The inaugural award – which honors a significant academic contribution to blockchain economics literature with practical impact and includes a 10,000 USDC prize – recognizes research on the role of arbitrage bots in blockchain systems.
Circle, a global digital financial technology firm and the issuer of USDC and EUROC, and the Crypto and Blockchain Economics Research (CBER) Forum, a group of blockchain-focused faculty from leading universities, are proud to announce the winner of the first CBER-Circle Insight Award. This inaugural award, which includes a monetary recognition of 10,000 USDC, celebrates an exceptional scholarly paper that advances original, insightful approaches to addressing practical issues with blockchain technology.

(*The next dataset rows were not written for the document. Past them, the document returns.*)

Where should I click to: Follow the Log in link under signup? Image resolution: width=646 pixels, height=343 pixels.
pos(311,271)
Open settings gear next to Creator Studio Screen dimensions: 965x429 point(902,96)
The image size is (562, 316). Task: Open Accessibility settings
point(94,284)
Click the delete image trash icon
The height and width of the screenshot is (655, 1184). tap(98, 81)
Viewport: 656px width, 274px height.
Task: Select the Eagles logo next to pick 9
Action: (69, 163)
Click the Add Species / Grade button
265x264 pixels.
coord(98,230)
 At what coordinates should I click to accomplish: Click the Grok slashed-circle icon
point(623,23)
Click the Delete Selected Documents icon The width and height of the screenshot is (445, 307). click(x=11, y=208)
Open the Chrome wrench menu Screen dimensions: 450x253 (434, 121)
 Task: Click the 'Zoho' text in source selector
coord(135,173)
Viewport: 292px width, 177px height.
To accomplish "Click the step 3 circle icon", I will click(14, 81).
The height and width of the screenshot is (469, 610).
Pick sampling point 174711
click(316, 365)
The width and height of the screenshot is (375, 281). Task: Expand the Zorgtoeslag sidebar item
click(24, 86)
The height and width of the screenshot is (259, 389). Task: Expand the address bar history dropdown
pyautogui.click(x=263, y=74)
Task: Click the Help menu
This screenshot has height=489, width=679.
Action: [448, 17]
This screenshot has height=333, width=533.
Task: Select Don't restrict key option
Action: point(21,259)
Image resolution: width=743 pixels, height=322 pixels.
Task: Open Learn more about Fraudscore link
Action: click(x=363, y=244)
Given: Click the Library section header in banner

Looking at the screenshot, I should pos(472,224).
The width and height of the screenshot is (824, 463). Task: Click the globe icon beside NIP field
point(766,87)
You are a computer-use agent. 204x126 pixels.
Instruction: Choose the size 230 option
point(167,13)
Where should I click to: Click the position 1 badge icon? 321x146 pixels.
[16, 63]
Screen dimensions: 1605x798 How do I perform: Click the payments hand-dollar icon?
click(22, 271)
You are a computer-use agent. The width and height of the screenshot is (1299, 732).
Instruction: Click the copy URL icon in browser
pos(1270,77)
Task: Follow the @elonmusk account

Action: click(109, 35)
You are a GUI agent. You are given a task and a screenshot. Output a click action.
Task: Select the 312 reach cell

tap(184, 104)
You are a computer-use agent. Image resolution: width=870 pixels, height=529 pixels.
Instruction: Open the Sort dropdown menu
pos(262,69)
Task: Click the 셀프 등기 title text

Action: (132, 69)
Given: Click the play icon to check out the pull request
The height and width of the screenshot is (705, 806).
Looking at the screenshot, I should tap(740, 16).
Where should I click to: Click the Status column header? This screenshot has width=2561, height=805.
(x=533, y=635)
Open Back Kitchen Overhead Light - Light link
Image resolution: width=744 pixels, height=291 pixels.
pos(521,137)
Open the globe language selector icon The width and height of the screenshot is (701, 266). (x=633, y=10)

The winner of the CBER-Circle Insight Prize is “Flash Boys 2.0: Frontrunning, Transaction Reordering, and Consensus Instability in Decentralized Exchanges,” authored by Philip Daian, Steven Goldfeder, Tyler Kell, Yunqi Li, Xueyuan Zhao, Iddo Bentov, Lorenz Breidenbach, and Ari Juels. This paper highlighted a key issue that has since spurred a number of important on-going projects aimed at strengthening the core architecture of consensus mechanisms and smart contract developments that mitigate against adverse behaviors.
The paper was unanimously selected by the award selection committee, which included Joshua Gans (University of Toronto), Gordon Liao (Circle), Christine Parlour (University of California, Berkeley), Tim Roughgarden (Columbia University), and David Yermack (New York University).
“Groundbreaking research insights are the bedrock of tomorrow's innovations in finance and web3,” said Gordon Liao, Circle’s Chief Economist. “At Circle, we take pride in championing impactful research that shapes industry practices and policies, paving the way for transformative technological leap.”
The paper and its authors will be officially recognized at the third annual CBER Conference on May 5th 2023 at Columbia University.